## Rows on where targets appear

[start]

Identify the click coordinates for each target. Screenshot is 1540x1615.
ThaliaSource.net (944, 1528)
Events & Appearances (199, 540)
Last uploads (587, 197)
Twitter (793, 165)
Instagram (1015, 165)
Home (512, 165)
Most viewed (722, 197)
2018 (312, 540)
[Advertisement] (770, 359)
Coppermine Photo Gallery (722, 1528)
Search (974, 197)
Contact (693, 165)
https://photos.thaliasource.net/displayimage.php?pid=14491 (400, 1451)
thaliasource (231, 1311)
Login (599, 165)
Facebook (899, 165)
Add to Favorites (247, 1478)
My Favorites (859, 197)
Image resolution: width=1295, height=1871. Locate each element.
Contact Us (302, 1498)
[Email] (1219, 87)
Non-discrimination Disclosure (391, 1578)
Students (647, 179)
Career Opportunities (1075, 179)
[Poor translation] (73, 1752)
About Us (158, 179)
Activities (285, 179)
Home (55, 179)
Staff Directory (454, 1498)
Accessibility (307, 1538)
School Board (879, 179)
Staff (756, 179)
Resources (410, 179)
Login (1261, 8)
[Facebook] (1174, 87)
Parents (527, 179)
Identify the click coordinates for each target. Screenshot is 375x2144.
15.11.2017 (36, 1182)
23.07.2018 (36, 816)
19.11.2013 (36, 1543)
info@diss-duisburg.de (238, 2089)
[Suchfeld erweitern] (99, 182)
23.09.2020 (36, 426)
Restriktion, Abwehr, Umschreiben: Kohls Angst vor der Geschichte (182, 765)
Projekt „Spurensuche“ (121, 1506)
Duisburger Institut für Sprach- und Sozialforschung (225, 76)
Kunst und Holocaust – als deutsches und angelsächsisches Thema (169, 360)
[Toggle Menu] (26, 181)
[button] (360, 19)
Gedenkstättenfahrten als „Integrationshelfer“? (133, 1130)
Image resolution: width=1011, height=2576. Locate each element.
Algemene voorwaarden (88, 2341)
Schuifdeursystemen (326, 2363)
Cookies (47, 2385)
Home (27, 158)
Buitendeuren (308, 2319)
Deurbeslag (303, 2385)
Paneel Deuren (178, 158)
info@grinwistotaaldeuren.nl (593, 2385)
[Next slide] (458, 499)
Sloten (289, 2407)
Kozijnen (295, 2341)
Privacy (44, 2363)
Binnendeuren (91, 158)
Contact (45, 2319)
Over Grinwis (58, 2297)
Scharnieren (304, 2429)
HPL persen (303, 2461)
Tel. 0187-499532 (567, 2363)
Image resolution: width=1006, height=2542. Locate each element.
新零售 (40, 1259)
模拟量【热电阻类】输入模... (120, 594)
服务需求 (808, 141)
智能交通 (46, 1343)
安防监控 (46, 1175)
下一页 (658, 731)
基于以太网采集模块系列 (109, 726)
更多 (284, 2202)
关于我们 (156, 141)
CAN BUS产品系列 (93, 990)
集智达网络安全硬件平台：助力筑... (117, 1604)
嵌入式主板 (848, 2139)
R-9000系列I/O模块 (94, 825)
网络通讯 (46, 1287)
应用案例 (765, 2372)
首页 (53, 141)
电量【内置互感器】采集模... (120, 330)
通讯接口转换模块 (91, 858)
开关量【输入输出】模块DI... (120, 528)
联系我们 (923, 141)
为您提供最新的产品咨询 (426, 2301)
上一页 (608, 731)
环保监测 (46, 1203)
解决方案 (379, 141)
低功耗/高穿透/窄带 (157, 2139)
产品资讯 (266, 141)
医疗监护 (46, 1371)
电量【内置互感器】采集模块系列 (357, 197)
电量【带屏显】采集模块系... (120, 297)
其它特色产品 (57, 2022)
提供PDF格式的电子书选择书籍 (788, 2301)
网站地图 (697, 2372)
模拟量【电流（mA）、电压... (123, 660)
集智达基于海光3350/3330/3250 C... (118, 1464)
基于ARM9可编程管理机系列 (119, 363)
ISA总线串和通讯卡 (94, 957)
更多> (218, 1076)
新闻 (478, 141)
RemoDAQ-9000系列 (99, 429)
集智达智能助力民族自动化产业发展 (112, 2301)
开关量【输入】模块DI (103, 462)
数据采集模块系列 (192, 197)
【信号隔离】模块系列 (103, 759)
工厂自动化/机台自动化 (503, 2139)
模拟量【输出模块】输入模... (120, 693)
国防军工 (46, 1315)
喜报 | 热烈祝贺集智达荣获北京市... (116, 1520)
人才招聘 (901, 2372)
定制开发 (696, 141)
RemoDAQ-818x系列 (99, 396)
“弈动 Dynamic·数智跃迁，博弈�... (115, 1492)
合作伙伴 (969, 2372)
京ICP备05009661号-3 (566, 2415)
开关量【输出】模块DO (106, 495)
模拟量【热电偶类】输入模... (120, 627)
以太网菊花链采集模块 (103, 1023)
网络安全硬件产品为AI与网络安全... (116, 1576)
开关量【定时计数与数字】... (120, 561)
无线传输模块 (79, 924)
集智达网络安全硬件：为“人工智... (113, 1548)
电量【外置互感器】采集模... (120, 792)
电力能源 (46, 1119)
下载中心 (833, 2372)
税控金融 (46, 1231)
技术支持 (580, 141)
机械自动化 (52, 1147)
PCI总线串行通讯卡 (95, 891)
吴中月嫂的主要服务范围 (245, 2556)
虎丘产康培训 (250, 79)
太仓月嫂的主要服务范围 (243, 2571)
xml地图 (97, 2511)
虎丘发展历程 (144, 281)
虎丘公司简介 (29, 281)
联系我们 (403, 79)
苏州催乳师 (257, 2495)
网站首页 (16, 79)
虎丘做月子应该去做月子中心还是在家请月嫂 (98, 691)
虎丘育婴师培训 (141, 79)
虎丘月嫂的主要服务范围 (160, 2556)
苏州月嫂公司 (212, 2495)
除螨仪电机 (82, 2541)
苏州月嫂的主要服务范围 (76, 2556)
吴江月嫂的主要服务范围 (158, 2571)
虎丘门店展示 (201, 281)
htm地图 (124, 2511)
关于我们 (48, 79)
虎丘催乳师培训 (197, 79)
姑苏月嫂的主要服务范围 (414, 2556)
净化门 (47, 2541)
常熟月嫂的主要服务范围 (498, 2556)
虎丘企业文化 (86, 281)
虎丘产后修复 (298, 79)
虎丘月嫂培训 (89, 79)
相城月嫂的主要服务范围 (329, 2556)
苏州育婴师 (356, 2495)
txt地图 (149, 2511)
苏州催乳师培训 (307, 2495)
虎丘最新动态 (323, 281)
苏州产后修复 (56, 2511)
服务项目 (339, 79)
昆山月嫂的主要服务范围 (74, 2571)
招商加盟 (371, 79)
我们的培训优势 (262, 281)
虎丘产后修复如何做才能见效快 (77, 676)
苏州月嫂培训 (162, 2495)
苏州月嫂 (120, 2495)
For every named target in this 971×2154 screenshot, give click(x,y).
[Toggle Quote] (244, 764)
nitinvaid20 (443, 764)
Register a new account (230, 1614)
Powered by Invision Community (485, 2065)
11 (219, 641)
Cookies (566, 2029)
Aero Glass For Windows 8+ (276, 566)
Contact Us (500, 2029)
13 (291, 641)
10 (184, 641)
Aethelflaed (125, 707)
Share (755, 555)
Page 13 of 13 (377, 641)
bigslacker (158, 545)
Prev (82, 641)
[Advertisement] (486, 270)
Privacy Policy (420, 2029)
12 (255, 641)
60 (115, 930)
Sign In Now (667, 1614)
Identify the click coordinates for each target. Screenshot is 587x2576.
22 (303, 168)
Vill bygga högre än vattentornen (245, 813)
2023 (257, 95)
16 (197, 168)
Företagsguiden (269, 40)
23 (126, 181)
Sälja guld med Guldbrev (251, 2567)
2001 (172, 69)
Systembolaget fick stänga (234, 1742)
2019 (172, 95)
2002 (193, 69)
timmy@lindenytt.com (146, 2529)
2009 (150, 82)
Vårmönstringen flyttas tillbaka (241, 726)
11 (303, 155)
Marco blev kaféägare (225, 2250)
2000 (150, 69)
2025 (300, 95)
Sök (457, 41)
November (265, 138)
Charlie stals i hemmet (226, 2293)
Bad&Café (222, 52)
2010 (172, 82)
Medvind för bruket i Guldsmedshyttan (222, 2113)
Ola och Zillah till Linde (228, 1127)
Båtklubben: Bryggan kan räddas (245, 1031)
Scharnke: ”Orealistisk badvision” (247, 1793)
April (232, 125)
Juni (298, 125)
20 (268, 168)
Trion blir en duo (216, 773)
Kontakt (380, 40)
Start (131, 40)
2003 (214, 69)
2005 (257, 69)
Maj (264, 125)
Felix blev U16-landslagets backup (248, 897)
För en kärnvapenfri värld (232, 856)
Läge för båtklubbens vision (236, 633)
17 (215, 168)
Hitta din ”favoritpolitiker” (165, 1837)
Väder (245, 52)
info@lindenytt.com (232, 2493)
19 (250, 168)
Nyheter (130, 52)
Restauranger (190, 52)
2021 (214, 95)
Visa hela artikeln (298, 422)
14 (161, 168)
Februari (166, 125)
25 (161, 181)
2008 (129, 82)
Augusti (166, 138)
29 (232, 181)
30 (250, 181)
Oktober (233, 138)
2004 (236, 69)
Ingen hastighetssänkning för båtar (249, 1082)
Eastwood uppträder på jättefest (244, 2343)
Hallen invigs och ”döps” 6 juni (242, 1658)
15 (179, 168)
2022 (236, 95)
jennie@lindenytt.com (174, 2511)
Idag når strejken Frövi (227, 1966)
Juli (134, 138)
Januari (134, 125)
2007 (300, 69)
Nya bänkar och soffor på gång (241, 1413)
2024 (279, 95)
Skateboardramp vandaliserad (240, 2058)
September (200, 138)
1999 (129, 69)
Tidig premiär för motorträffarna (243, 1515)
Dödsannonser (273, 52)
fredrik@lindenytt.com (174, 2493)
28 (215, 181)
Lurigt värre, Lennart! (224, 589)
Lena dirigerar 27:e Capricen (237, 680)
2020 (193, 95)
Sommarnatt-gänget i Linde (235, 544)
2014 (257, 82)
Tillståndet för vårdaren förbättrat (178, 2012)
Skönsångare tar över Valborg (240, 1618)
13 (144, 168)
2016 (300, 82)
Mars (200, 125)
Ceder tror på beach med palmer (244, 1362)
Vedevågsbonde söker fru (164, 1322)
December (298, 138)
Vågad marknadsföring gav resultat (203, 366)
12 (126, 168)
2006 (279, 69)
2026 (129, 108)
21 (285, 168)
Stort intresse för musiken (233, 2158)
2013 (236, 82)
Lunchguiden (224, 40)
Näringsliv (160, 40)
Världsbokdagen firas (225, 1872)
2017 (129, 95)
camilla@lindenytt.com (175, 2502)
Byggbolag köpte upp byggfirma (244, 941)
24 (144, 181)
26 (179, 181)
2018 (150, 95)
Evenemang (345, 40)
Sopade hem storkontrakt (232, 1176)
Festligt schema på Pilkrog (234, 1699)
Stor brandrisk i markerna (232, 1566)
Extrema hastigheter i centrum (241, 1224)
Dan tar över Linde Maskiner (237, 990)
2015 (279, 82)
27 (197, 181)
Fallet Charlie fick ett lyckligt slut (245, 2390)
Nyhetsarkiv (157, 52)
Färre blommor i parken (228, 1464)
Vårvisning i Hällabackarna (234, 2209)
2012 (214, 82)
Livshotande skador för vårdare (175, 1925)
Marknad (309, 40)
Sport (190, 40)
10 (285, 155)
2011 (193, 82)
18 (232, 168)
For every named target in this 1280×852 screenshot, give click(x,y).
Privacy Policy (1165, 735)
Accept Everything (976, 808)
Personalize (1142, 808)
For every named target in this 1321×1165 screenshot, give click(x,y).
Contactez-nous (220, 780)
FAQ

[end]

Write out the rows again from the line with "Resources (410, 179)" to the line with "医疗监护 (46, 1371)", swapping "Locate" for "Find" and keeping everything else unchanged.

Resources (410, 179)
Login (1261, 8)
[Facebook] (1174, 87)
Parents (527, 179)
Identify the click coordinates for each target. Screenshot is 375x2144.
15.11.2017 (36, 1182)
23.07.2018 (36, 816)
19.11.2013 (36, 1543)
info@diss-duisburg.de (238, 2089)
[Suchfeld erweitern] (99, 182)
23.09.2020 (36, 426)
Restriktion, Abwehr, Umschreiben: Kohls Angst vor der Geschichte (182, 765)
Projekt „Spurensuche“ (121, 1506)
Duisburger Institut für Sprach- und Sozialforschung (225, 76)
Kunst und Holocaust – als deutsches und angelsächsisches Thema (169, 360)
[Toggle Menu] (26, 181)
[button] (360, 19)
Gedenkstättenfahrten als „Integrationshelfer“? (133, 1130)
Image resolution: width=1011, height=2576. Find each element.
Algemene voorwaarden (88, 2341)
Schuifdeursystemen (326, 2363)
Cookies (47, 2385)
Home (27, 158)
Buitendeuren (308, 2319)
Deurbeslag (303, 2385)
Paneel Deuren (178, 158)
info@grinwistotaaldeuren.nl (593, 2385)
[Next slide] (458, 499)
Sloten (289, 2407)
Kozijnen (295, 2341)
Privacy (44, 2363)
Binnendeuren (91, 158)
Contact (45, 2319)
Over Grinwis (58, 2297)
Scharnieren (304, 2429)
HPL persen (303, 2461)
Tel. 0187-499532 (567, 2363)
Image resolution: width=1006, height=2542. Find each element.
新零售 (40, 1259)
模拟量【热电阻类】输入模... (120, 594)
服务需求 (808, 141)
智能交通 (46, 1343)
安防监控 (46, 1175)
下一页 (658, 731)
基于以太网采集模块系列 (109, 726)
更多 (284, 2202)
关于我们 (156, 141)
CAN BUS产品系列 (93, 990)
集智达网络安全硬件平台：助力筑... (117, 1604)
嵌入式主板 (848, 2139)
R-9000系列I/O模块 (94, 825)
网络通讯 (46, 1287)
应用案例 (765, 2372)
首页 (53, 141)
电量【内置互感器】采集模... (120, 330)
通讯接口转换模块 (91, 858)
开关量【输入输出】模块DI... (120, 528)
联系我们 (923, 141)
为您提供最新的产品咨询 (426, 2301)
上一页 (608, 731)
环保监测 (46, 1203)
解决方案 (379, 141)
低功耗/高穿透/窄带 (157, 2139)
产品资讯 (266, 141)
医疗监护 (46, 1371)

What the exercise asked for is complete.